Expect a one-line JSON response with "serverInfo":{"name":"claude-bridge",...}. Don't bother running docker exec ... claude -p "hi" as a sanity check — that's a different code path than the bridge uses, and it has Windows/Git Bash quirks of its own.

How it works

┌──────────────────────┐       ┌──────────────────────────────┐
│ HOST                 │ stdio │ DEVCONTAINER                 │
│ Claude Cowork ───────┼──────▶│ claude-bridge ─▶ claude -p   │
│ (MCP client)         │       │ (MCP server)    --resume sid │
└──────────────────────┘       └──────────────────────────────┘
   docker exec -i …
  • Transport: MCP stdio over docker exec -i. No network sockets, no port forwarding, no shared bind mounts.
  • Sessions: each channel pins to one Claude Code session id. First call uses --session-id <new-uuid>; later calls use --resume. We never use --continue — that's the race the original file-queue prototype had to serialize around.
  • Concurrency: distinct channels run in parallel; same-channel calls serialize behind an asyncio.Lock so message ordering is preserved.
  • State: channel→session map persisted atomically (temp + os.replace) to ~/.claude-bridge/sessions.json.
  • Failure surface: subprocess errors, timeouts, missing binary, bad JSON — all return structured ok: false results, never raise. The MCP layer turns raises into opaque ToolErrors, so this matters.

Security

  • The container is the trust boundary. Anyone who can docker exec into it can drive claude with whatever auth lives there. Same goes for whoever can edit claude_desktop_config.json on the host.
  • acceptEdits (the default) auto-accepts file edits but still prompts for Bash. Fine when the prompt doesn't need shell.
  • bypassPermissions removes all gates including the workspace sandbox — only safe when the container's network/filesystem isolation is the thing keeping you safe. See Running unattended.

Development

See CONTRIBUTING.md for the full guide. TL;DR:

python -m venv .venv
.venv/bin/pip install -e ".[dev]"
.venv/bin/pytest             # 83 tests, ~20s

Tests use a fake claude binary (a Python stub in tests/conftest.py) so they verify real subprocess behavior — argv formation, JSON parsing, exit codes, timeouts, env passthrough, per-call cwd, cancellation handling, schedule firing, and webhook delivery against a loopback HTTP server — all without a real Anthropic API key.

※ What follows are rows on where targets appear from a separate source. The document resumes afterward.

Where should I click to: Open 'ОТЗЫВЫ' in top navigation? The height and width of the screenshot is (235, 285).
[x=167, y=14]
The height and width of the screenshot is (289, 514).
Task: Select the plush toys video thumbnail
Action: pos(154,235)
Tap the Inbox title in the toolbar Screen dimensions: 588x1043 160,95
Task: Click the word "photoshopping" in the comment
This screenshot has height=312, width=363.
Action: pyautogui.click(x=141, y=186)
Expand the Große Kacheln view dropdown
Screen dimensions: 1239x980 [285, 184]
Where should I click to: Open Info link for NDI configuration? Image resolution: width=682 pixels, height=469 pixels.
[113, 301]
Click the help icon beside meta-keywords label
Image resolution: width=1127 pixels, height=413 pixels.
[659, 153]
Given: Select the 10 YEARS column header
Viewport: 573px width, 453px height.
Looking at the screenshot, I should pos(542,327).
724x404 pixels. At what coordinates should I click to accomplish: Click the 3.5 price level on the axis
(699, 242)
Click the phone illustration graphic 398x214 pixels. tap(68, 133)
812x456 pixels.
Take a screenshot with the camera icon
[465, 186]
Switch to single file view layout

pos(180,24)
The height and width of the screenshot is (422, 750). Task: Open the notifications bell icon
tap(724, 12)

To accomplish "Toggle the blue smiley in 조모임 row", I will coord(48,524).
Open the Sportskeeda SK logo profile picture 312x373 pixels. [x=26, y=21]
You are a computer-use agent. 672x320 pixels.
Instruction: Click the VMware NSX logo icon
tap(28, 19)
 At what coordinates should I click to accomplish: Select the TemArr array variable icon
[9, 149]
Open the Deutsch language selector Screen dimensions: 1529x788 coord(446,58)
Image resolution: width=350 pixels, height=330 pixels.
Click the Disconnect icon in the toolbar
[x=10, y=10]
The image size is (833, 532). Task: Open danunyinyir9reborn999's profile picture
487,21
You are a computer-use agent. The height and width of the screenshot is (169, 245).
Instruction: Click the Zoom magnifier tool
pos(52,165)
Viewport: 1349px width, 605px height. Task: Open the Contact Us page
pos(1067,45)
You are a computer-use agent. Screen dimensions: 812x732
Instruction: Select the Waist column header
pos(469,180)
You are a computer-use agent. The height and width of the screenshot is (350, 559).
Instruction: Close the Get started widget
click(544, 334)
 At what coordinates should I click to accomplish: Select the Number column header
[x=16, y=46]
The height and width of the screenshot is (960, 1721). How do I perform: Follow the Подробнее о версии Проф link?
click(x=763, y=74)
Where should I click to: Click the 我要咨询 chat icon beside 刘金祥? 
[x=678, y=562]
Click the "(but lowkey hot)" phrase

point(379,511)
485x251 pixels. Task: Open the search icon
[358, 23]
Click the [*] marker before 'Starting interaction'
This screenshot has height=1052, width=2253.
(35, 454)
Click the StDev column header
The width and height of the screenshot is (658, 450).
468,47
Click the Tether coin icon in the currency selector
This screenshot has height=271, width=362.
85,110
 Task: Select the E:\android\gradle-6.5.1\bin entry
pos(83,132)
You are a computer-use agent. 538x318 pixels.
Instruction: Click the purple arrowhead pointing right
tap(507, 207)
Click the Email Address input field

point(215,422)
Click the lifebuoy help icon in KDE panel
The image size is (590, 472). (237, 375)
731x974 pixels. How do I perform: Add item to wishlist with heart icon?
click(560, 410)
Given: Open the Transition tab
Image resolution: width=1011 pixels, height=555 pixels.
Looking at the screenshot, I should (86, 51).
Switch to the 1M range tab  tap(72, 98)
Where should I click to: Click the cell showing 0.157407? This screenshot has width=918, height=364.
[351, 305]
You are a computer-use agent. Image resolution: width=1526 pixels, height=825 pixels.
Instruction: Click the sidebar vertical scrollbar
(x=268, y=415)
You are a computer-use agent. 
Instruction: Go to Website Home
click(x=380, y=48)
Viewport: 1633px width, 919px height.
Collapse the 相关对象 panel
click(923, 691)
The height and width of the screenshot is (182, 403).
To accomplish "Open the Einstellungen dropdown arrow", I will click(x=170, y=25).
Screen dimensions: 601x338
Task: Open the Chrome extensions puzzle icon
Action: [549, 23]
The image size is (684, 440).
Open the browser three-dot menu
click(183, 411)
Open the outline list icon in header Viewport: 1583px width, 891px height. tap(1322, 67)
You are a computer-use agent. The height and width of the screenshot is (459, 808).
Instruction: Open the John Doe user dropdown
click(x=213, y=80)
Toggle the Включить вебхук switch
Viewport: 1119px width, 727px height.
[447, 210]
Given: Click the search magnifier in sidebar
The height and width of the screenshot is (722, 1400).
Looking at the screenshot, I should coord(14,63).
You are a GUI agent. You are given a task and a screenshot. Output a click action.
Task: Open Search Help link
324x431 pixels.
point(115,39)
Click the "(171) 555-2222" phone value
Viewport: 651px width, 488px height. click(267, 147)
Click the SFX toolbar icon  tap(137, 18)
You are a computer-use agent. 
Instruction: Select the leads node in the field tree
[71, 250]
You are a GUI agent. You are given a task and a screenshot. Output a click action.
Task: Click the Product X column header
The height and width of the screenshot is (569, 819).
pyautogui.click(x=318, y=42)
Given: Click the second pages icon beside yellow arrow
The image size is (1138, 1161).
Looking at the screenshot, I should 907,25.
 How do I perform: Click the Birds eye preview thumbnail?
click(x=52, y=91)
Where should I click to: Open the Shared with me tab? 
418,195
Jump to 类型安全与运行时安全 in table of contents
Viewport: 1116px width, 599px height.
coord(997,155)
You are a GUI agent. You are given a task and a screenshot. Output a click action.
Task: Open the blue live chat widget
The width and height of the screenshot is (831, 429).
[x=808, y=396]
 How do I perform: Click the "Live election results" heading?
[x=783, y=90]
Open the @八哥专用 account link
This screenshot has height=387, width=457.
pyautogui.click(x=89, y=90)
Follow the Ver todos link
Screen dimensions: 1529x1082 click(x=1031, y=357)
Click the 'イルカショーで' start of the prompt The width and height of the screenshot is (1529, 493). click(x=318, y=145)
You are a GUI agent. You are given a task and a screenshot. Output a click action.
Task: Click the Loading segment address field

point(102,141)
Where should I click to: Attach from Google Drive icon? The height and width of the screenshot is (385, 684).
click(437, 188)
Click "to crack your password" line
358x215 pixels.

CI (GitHub Actions) runs the test matrix on Python 3.11 / 3.12 / 3.13 plus a sanity wheel build.

Releases

See CHANGELOG.md. Versioning follows Semantic Versioning once 0.1.0 is published. The single source of truth for the version is src/claude_bridge/__init__.py; pyproject.toml reads it via hatch's dynamic version mechanism.